In Dresden she constantly fought for her independence against Duke George the Bearded and his court officials. Her new husband, the ever-ailing John, did not get along with his overbearing father either. The couple had no children and the pressure at court led Elisabeth to chronic insomnia. During this period she showed her diplomatic skills, restoring the peace between her brother and their mother when Anna wanted to remarry against Philip's objections. Elisabeth mediated again when there was tension between the two regarding matters of religion (her mother held the Catholic faith, her brother favoured Lutheranism). During this period, she also acted as a nurse for Maurice of Saxony.

== Rochlitz and Schmalkalden ==
When John died on 11 January 1537, Elisabeth moved to Rochlitz, a district she had received as Wittum when she married. The Saxon court, however, did not grant her her own budget, putting her in the same situation as her mother. She managed to avoid this, with the help of her brother. She received the district of Rochlitz (this included the town of Rochlitz, Rochlitz Castle, Mittweida and Geithain) and the Kriebstein district (including Waldheim and Hartha). Consequently, she is referred to by the name "of Rochlitz". In Rochlitz, Elisabeth brought up Barbara of Hesse, the daughter of her brother.

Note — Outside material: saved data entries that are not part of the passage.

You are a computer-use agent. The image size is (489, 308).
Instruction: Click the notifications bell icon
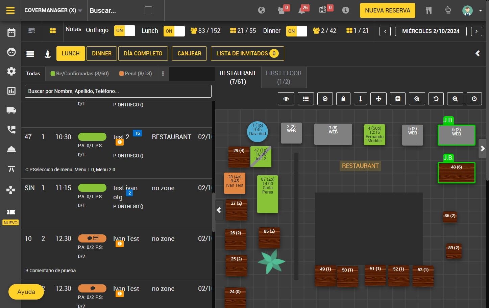click(301, 10)
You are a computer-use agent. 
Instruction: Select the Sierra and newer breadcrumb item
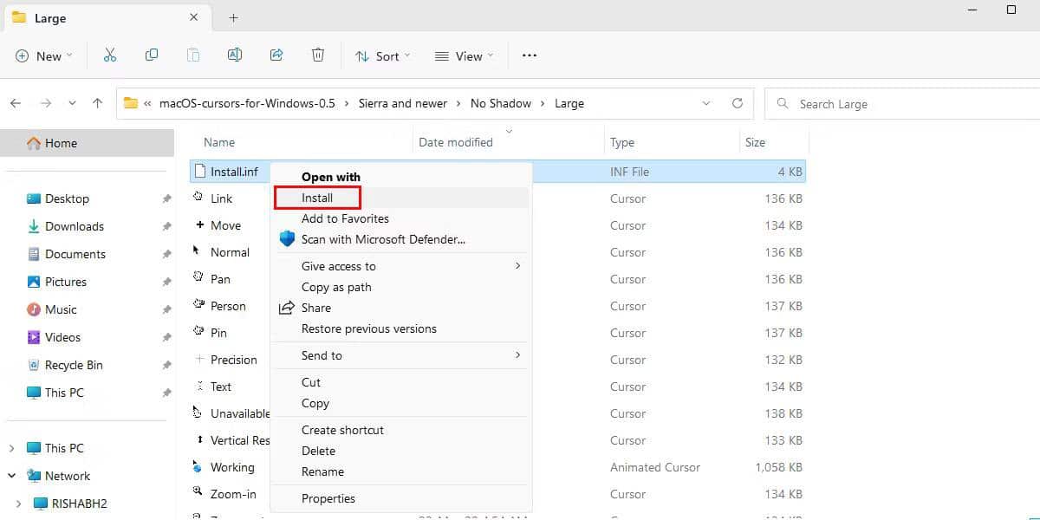(402, 103)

Elisabeth allowed the Lutheran doctrine in her territory from 1537 onwards, while the rest of Saxony, under her father in law, still adhered to Catholicism. Her brother sent the Protestant preacher Johann Schütz to her and she also joined the Schmalkaldic League in the summer of 1538. She later acted as advisor to Duke Maurice of Saxony when he inherited from his father. In 1540, she exposed the secret bigamy of her brother, Phillip.

After the defeat of the Schmalkalden League, Elisabeth left Rochlitz; her brother gave her the Hessian part of Schmalkalden. She lived here from 1547 at court in Hesse. Her brother fell into imperial captivity, and his wife, Christine of Saxony (1505–1549) took steps to get him released. During this time, Elizabeth was often in Kassel, in order to supervise the education of Philip's children. In 1556 Elisabeth fell seriously ill, after which her brother set up the first pharmacy in Schmalkalden. She died there on 6 December 1557 and was buried in St. Elisabeth's Church in Marburg, one of the last Landgrave burials there.

== Sources ==
- Joan Elizabeth Wigand, History of the Regent of Hesse-Cassel (page 37 to 39), Cassel, 1882, facsimile edition Past Edition Dieter Carl, Vellmar 2001, ISBN 3-9807814-0-2
- Elisabeth Werl, Duchess Elizabeth of Saxony (1502-1557) as sister of Landgraf Philipps the Great of Hesse, Hessisches Yearbook of National History 7 (1957), p. 199-229.
- Pauline Puppel, Elisabeth of Rochlitz, in: Landgrave Philip the Magnanimous 1504-1567. Hessen in the heart of the reform, companion volume to an exhibition of Hesse, ed. Ursula Braasch-Schwersmann, Hans Schneider and William E. Winterhager, Marburg/Neustadt an der Aisch, 2004, p. 192-193.
- Rajah Scheepers: Regent by coup d'etat? Landgravine Anna of Hesse (1485-1525), UlrikeHelmer, Königstein 2007, ISBN 3-89741-227-6
- Rajah Scheepers: Two unknown engagements of Landgrave Philip the Magnanimous? - Landgravine Anna's marriage policy, in: Journal for Hessian history (109/2004), p. 13-29.
- Rajah Scheepers. "Work not suitable for women" - women, religion and political power, in: Yearbook of the European Society of Women in Theological Research (12/2004), p. 193-206.